• _Required work_
Without changing a word, repeat the data, and include no pictures.

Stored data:
= Beginning of Section =

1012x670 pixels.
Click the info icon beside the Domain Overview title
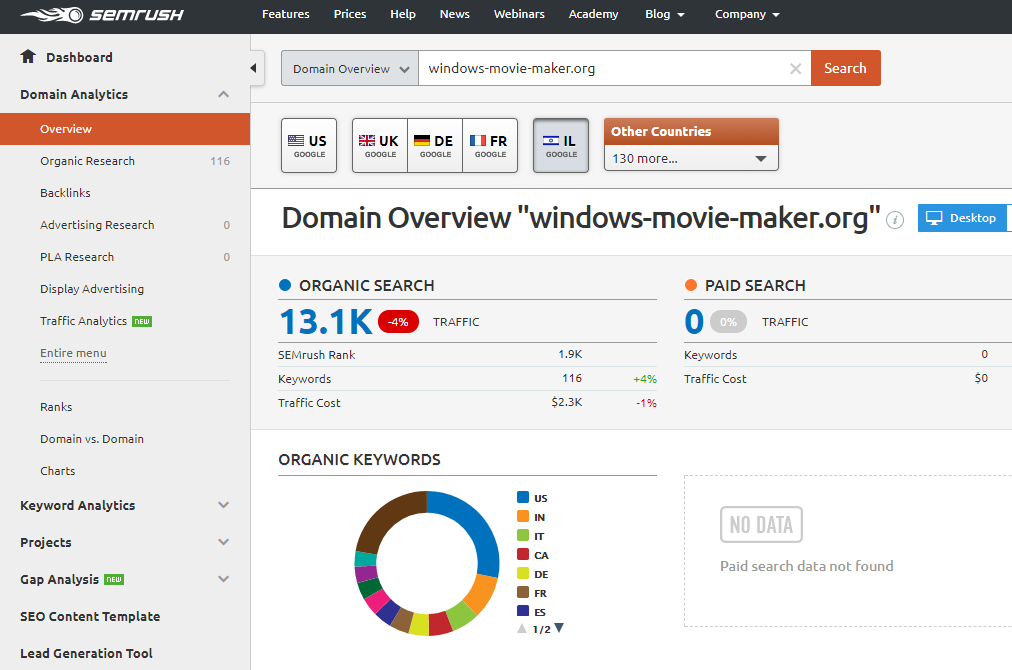pos(896,219)
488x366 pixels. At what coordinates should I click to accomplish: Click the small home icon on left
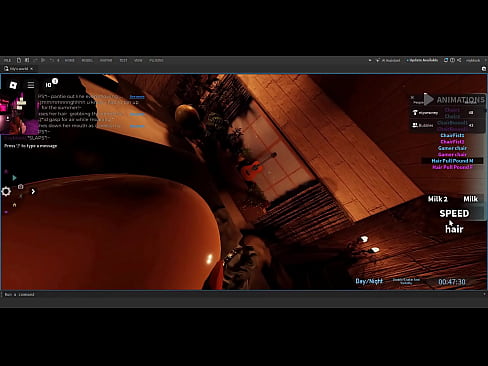(14, 205)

= End of Section =

• _Result of this exercise_
1012x670 pixels.
Click the info icon beside the Domain Overview title
pos(896,219)
488x366 pixels. At what coordinates should I click to accomplish: Click the small home icon on left
(14, 205)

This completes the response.